Das Sicherheitskonzept für den Flughafen München wird von der zuständigen Luftsicherheitsbehörde genehmigt. Das Konzept und die daraus abzuleitenden Maßnahmen legen die Verantwortlichen in enger Abstimmung mit den Polizei- und Sicherheitsbehörden des Bundes und des Landes fest.
Am Münchner Flughafen hatte im vergangenen Jahr auch die Gruppe "Letzte Generation" den Betrieb gestört, weitere Versuche dieser Art habe es seitdem nicht mehr gegeben, sagte der Sprecher: "Bis auf den Protest der Klimaaktivisten gab es keinen Vorfall."

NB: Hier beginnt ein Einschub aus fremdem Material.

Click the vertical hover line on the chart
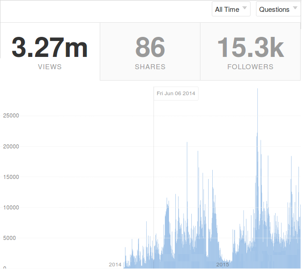 [154, 182]
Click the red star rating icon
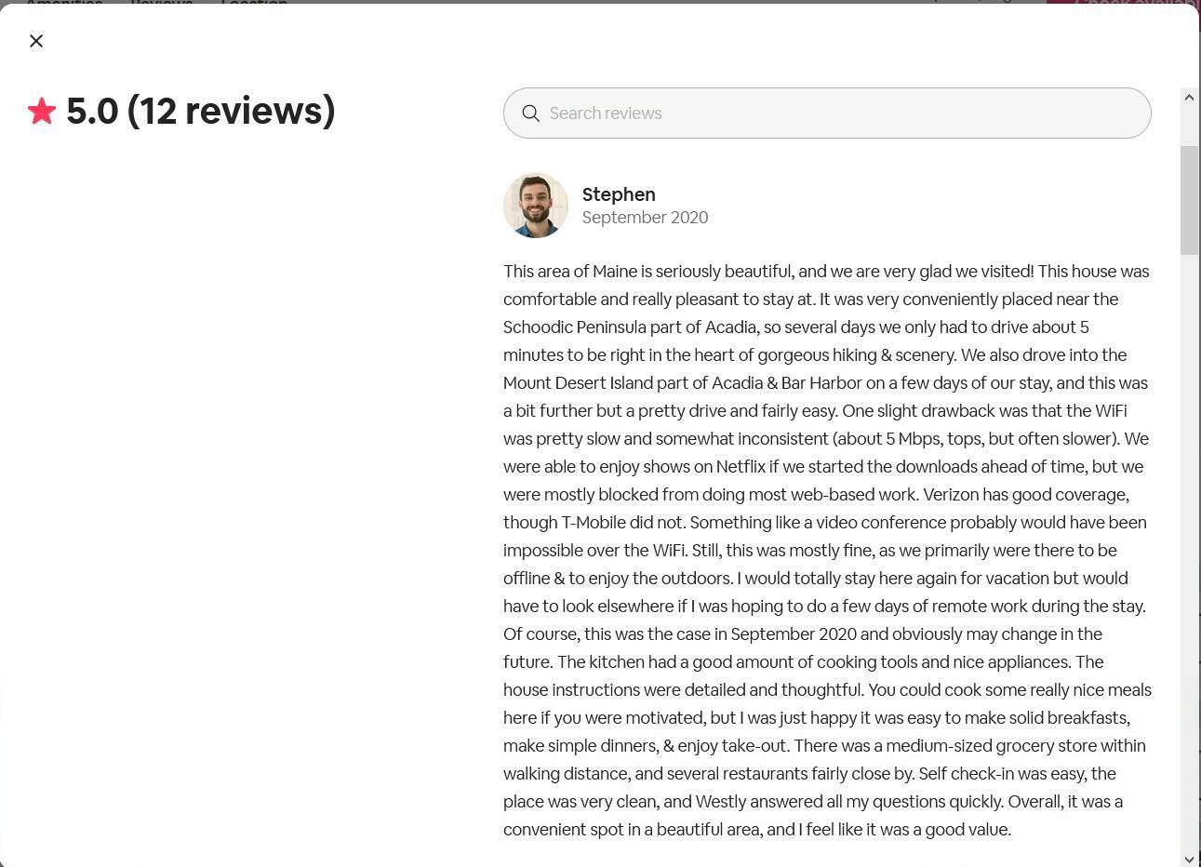The height and width of the screenshot is (867, 1201). [x=42, y=112]
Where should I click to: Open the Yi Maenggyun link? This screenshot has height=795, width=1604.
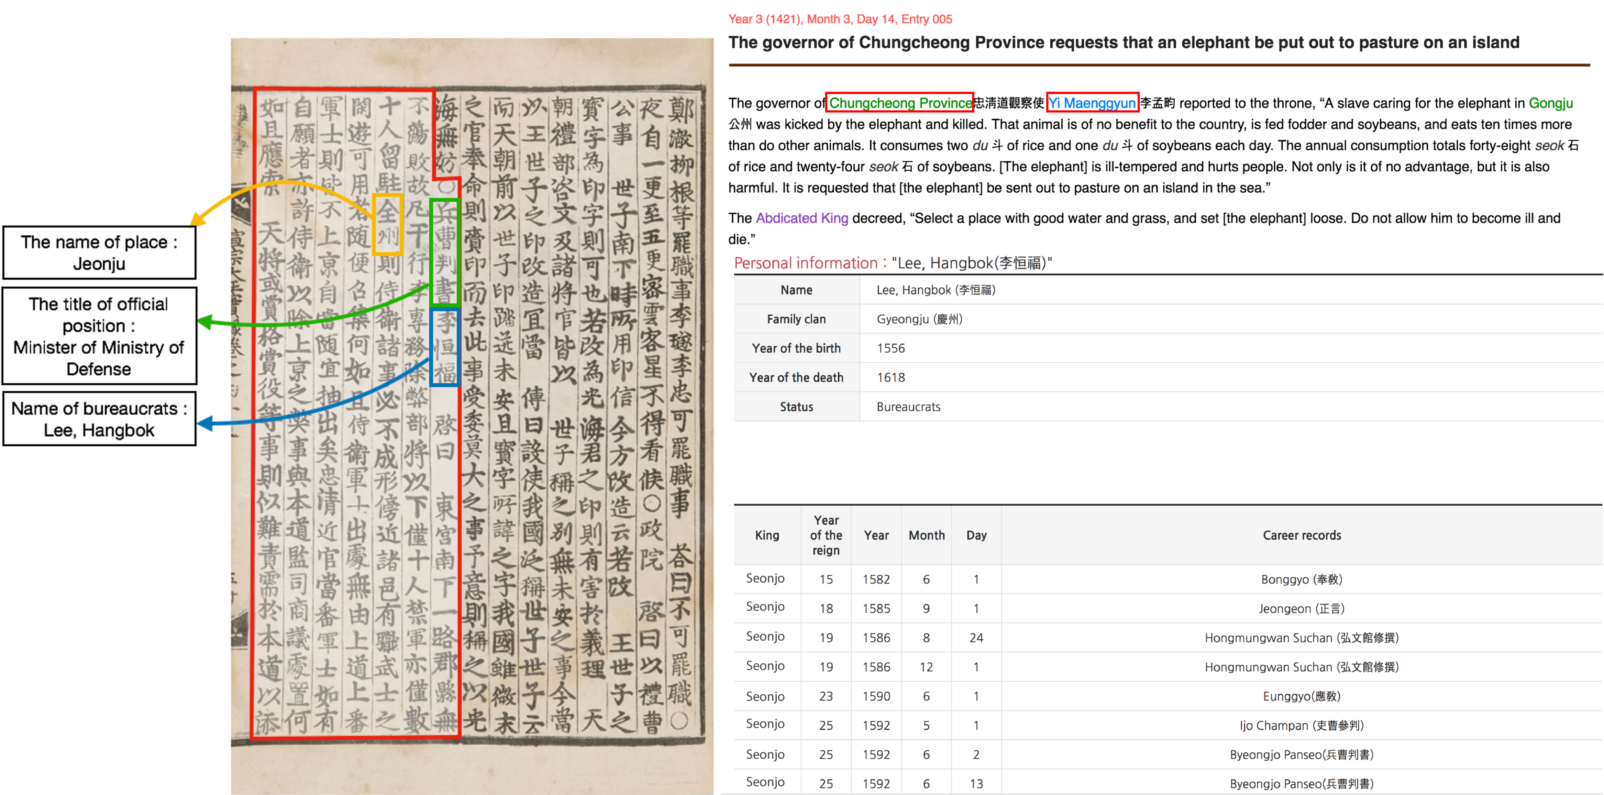coord(1092,103)
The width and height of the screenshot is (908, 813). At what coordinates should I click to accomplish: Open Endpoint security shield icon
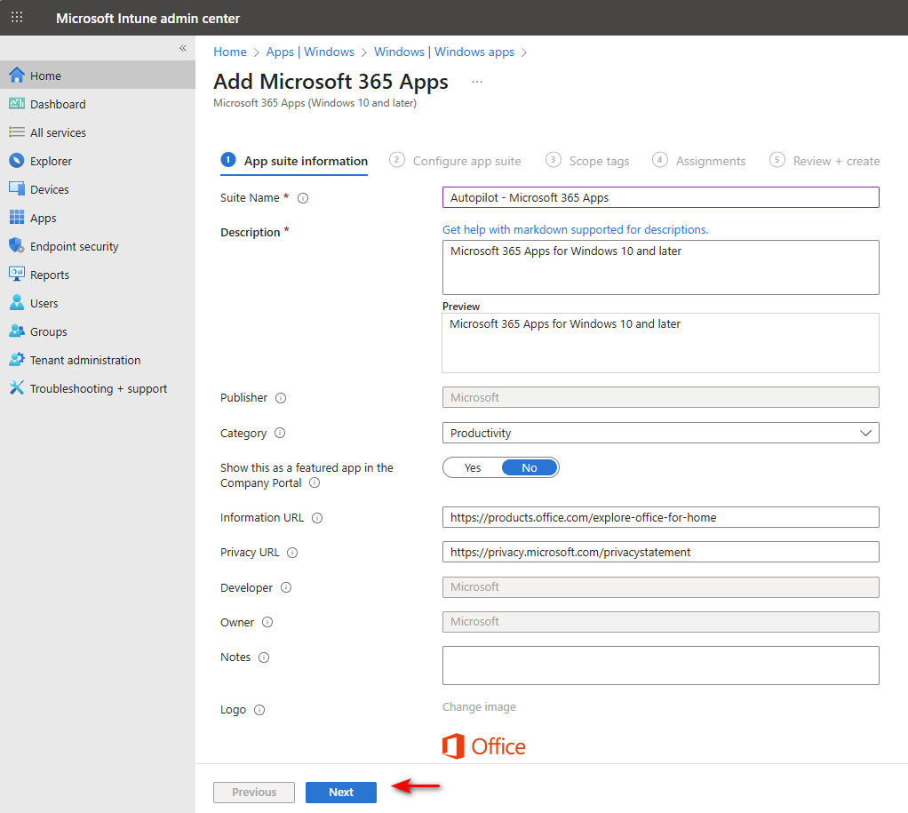coord(16,246)
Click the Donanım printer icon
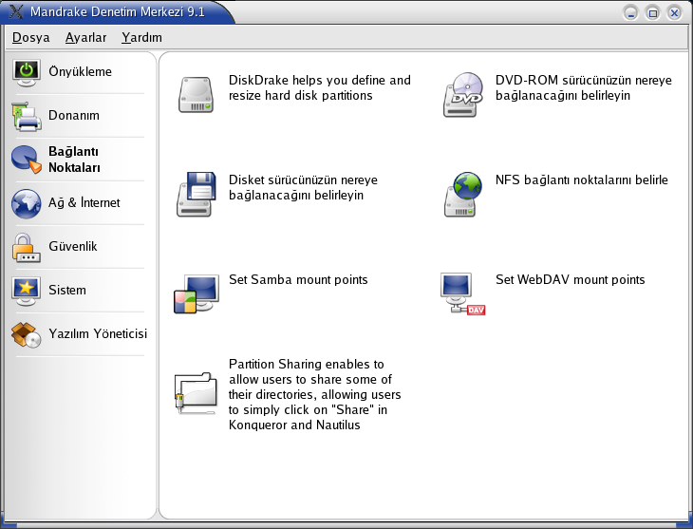The image size is (693, 529). (x=27, y=116)
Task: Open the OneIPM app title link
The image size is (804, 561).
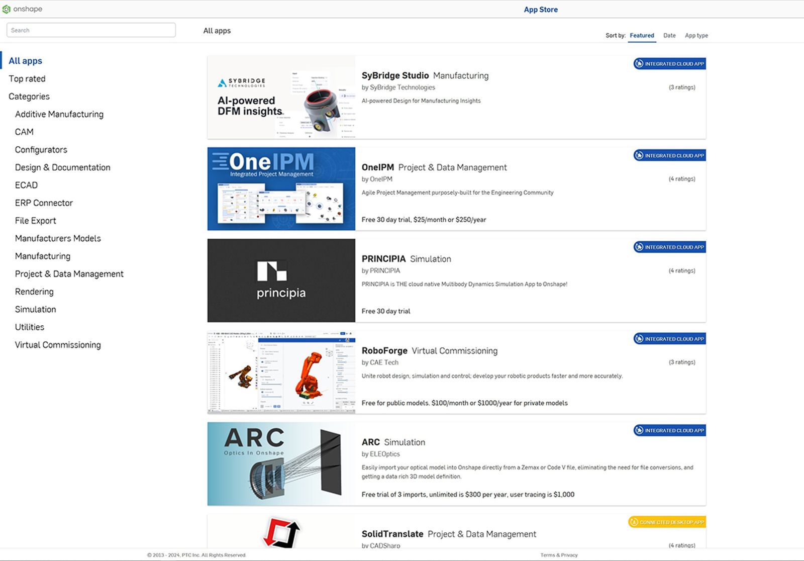Action: point(377,167)
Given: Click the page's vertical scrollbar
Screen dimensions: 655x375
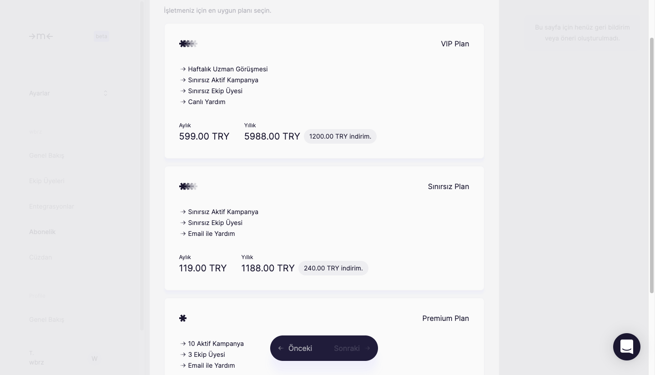Looking at the screenshot, I should [651, 164].
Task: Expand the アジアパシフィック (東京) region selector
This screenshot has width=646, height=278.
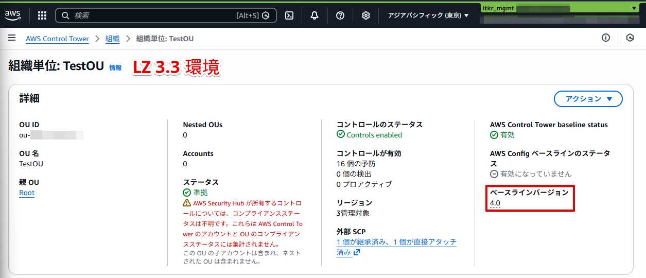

Flughafen Hamburg kündigt bauliche Maßnahmen an
Der Hamburger Flughafen will als Reaktion auf die Geiselnahme sein Sicherheitskonzept anpassen. "Wir werden weitere bauliche Maßnahmen umsetzen, um mögliche Zugangspunkte zum Sicherheitsbereich zu verstärken", sagte eine Flughafensprecherin auf dpa-Anfrage.

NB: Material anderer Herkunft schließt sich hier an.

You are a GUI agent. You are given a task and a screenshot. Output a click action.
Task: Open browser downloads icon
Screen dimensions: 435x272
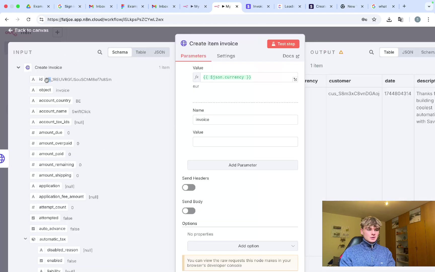coord(389,19)
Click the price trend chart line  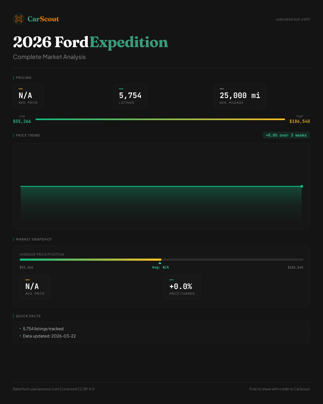pos(161,186)
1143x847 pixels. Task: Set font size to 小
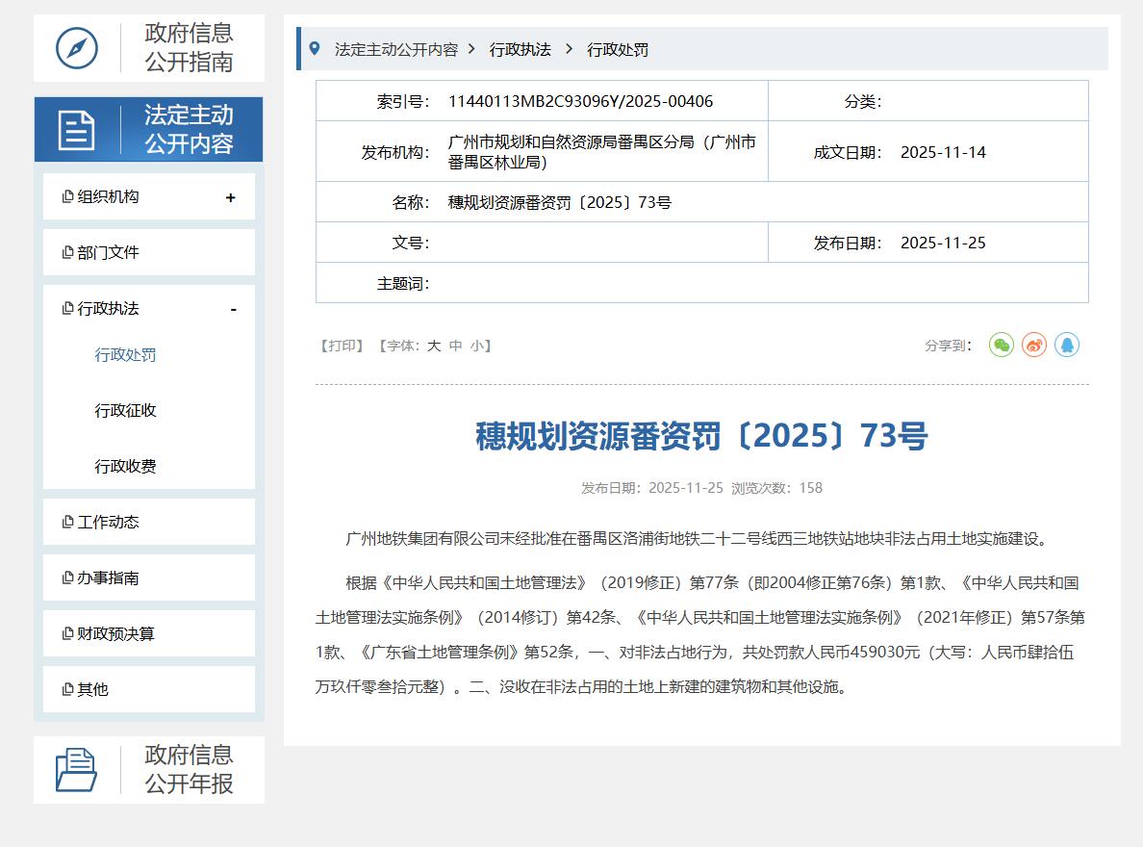(477, 346)
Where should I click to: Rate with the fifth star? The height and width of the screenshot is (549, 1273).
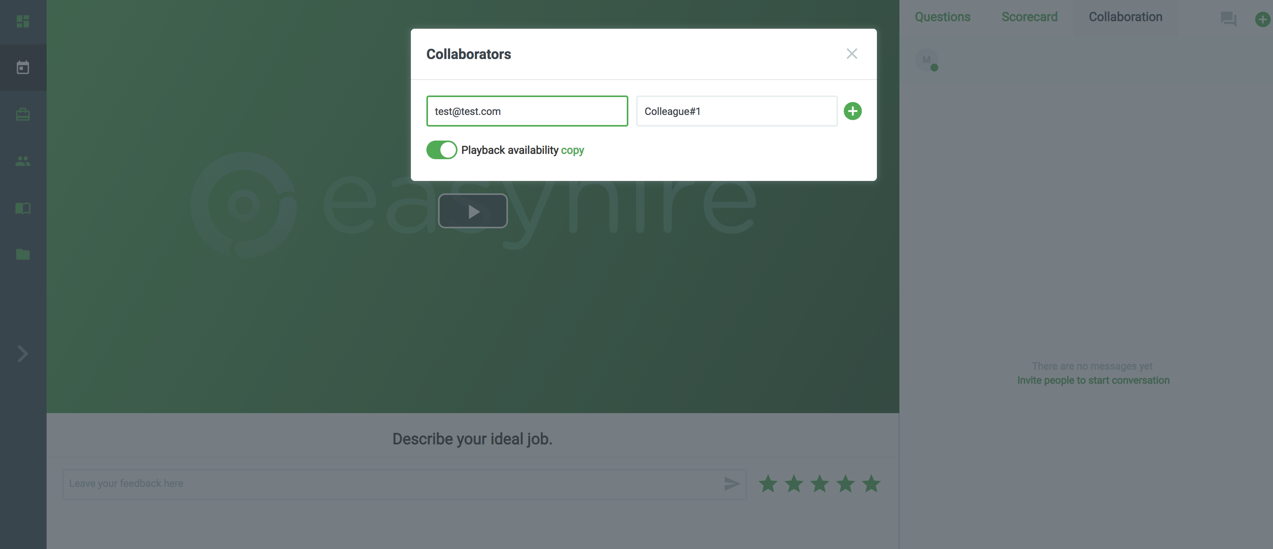[x=871, y=484]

Luftfahrt-Experte nennt Flughafenbetreiber und Behörden "unfassbar naiv"
Vorfälle wie die Geiselnahme zeigten, dass die Sicherheitskonzepte laufend neu bewertet werden müssen. "Das gilt für die gesamte kritische Infrastruktur, aber eben auch ganz konkret für den Flughafen Hamburg."
Der Luftfahrtexperte Heinrich Großbongardt warnt eindringlich. "Der Hamburger Flughafen ist nicht sicher – und andere Airports in Deutschland auch nicht", wird der frühere Mitarbeiter der Pilotenvereinigung Cockpit im "Spiegel" zitiert und bezeichnet das Ganze als "Skandal".

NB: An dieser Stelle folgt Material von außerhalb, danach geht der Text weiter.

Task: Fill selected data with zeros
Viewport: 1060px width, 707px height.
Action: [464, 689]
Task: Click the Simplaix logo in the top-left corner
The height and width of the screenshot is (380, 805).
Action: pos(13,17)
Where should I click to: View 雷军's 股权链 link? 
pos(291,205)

Hamburger Fluggast: "Ganz ehrlich, da läuft irgendwie was verkehrt"
Flughäfen seien "seit Jahrzehnten als bevorzugte Angriffsziele für Terroristen bekannt. Auf den Vorfeldern stehen Maschinen mit Zehntausenden Litern Kerosin im Bauch und Hunderten Passagieren an Bord". Großbongardt nennt die Flughafenbetreiber und Behörden deshalb "unfassbar naiv".
Der Fluggast Roland Kaminski wollte am Samstag mit Frau und Sohn in Hamburg in Richtung Dubai abheben. Daraus wurde nichts. Viel mehr als der stundenlang ausgesetzte Flugverkehr ärgerte ihn, dass es dem Geiselnehmer überhaupt möglich gewesen war, auf das Flughafengelände zu gelangen. "Wir werden durch sämtliche Sachen durchgecheckt. Da noch mal, da noch mal, da noch mal – und er kommt hier mit seinem Auto und kann die Sicherheitsanlagen durchbrechen", sagte Kaminski der dpa. "Ganz ehrlich, da läuft irgendwie was verkehrt."
Polizeigewerkschaft fordert Verbesserungen
Auch der Deutschen Polizeigewerkschaft (DPolG) reicht das bisherige Vorgehen nicht mehr. "Es ist nur schwer vermittelbar, dass etwa Weihnachtsmärkte mit Betonbarrikaden gesichert werden, und unsere Flughäfen werden als Hochsicherheitsbereiche von Betreibern stiefmütterlich behandelt", sagt DPolG-Bundesvize Heiko Teggatz der dpa. Die Politik unternehme da viel zu wenig. "Da vermisse ich auch eine Initiative von Bundesinnenministerin Nancy Faeser."
Am Samstag hatte ein Mann laut Polizei seine vierjährige Tochter aus der Wohnung der Mutter in Stade entführt und war mit ihr in einem Auto in Richtung Hamburg geflüchtet. Am Flughafen durchbrach er eine Absperrung und fuhr mit dem Auto aufs Vorfeld des Airports.
Nach einem mehr als 18-stündigen Nervenkrieg ergab sich der Mann am Sonntagnachmittag der Polizei. Die Geiselnahme ging unblutig zu Ende, der Geiselnehmer mit türkischer Staatsbürgerschaft sollte im Lauf des Montags dem Haftrichter vorgeführt werden. Am Montagmorgen startete man am Hamburger Flughafen wie geplant in den Normalbetrieb.